In 1977 Meirson began studying at the Curtis Institute of Music (CIM) in Philadelphia. There he was a piano student of Seymour Lipkin and Mieczyslaw Horszowski, and was trained in the art of piano accompaniment by Vladimir Sokoloff. He earned two music degrees from Curtis; graduating in 1981 and 1984. He met his future wife, Laura Davis, on his first day as a Curtis student. Prior to their marriage he assisted in saving her life when she suffered a massive brain hemorrhage in 1981 and he got emergency medical help.

==Career==
Meirson was the author of the singer's handbook Do Sing in Russian (1982). In 1984 he performed a recital with violinist Martin Chalifour on WHYY's program "Live Studio Recital". Through a grant from the Astral Artists Foundation he accompanied recitals of Russian art songs performed by Paula Brown and Kevin James McDowell, and a recital of French and American songs sung by baritone Donald Collup at the Academy of Music in 1985. In 1988 he founded GHENA & Associates, a marketing and production company for performing artists. He later established the website privatelessons.com in 1996.

In 1990 Meirson joined the faculty of the CIM where he taught for the remainder of his life. He concurrently taught on the faculty of the Academy of Vocal Arts (AVA). He had family who lived in Israel. In response to the 1991 Iraqi missile attacks against Israel he organized a benefit concert at CIM featuring Israeli pianist Avner Arad to raise funds for victims of scud missile attacks.

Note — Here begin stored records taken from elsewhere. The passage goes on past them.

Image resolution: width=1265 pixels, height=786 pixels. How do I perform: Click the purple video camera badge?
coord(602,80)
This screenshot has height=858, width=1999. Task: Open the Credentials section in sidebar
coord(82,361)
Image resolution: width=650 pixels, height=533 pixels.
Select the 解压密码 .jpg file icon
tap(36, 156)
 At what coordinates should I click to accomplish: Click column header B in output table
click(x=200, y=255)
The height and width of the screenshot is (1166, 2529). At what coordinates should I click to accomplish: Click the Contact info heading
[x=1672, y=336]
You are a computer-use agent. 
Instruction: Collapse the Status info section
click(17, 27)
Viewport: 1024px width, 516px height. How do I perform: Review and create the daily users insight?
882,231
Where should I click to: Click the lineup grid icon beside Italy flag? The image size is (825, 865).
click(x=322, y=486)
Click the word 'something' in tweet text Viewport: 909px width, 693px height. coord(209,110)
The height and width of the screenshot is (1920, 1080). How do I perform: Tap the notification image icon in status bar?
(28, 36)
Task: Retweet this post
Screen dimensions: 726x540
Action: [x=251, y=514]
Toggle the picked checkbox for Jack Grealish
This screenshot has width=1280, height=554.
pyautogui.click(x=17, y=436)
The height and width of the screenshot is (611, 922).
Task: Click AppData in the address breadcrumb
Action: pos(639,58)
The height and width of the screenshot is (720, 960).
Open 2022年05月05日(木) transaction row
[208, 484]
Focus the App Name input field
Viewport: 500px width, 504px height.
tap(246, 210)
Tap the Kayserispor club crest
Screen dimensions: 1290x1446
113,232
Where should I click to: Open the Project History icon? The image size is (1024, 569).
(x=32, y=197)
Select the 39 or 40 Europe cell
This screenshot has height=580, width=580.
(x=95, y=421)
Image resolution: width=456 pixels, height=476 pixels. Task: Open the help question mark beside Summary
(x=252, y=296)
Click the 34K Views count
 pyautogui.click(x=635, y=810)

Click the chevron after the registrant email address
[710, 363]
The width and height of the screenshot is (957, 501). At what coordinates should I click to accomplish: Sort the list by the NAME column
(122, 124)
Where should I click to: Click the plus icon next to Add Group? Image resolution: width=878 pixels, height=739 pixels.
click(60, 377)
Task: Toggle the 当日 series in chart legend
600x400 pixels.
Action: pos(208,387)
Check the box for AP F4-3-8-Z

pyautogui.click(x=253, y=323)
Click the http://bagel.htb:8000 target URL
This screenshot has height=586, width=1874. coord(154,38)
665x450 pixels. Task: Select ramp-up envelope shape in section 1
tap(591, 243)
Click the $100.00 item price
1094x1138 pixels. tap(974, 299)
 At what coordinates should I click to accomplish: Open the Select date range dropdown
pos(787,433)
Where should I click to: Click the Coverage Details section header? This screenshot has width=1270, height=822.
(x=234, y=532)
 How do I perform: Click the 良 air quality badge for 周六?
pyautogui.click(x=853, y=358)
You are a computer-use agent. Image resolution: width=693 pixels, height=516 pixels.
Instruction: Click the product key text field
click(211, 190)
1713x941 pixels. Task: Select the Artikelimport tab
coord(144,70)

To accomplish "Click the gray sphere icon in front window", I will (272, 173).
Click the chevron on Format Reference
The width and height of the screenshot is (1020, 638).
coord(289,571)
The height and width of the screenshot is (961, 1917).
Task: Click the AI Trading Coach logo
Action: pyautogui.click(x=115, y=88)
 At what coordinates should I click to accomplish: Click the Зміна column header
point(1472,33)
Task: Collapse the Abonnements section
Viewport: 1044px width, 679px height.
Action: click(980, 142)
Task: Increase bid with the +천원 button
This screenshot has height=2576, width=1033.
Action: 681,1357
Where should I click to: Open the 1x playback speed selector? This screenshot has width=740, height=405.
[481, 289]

Meirson was a respected authority on Russian vocal music literature. As early as 1992 he was organizing concerts of Russian music at AVA; teaching song literature that he grew up with. In 1995 he performed a concert of art songs by Vladimir Ryabov with tenor James Brown at AVA with the Russian composer in attendance. Some of the Russian operas he was music director for at AVA included Eugene Onegin (1996, with Joyce DiDonato as Olga; revived 2006) Iolanta (2005), and Anton Rubinstein's The Demon (2016).

In 2003 Meirson gave a recital with AVA students of Russian romances at the Kimmel Center's Perelman Theater. This ultimately became an annual music event for performances at the AVA's Helen Corning Warden Theater which lasted until as late as 2017. In 2010 he performed a program in collaboration with several singers that explored a biographical study of Pyotr Ilyich Tchaikovsky in relation to his song literature in Philadelphia's Lyric Fest.

In the summers Meirson taught the Russian Opera Workshop (ROW) at AVA which attracted students from around the world for coaching in Russian opera literature. ROW was founded in 2011. In 2013 ROW gave the first performance in Philadelphia of Sergei Rachmaninoff's Francesca da Rimini. Several of the performers in this production were hired by professional companies to repeat the roles they had learned at ROW. He also worked as a consultant on projects with Opera Philadelphia, the Philadelphia Orchestra and the Philadelphia Singers among other organizations.
==Death==
Ghenady Meirson died on May 8, 2021 at Penn Medicine in Philadelphia. The cause was gastroesophageal cancer. He had two children, Rachel and Leonard.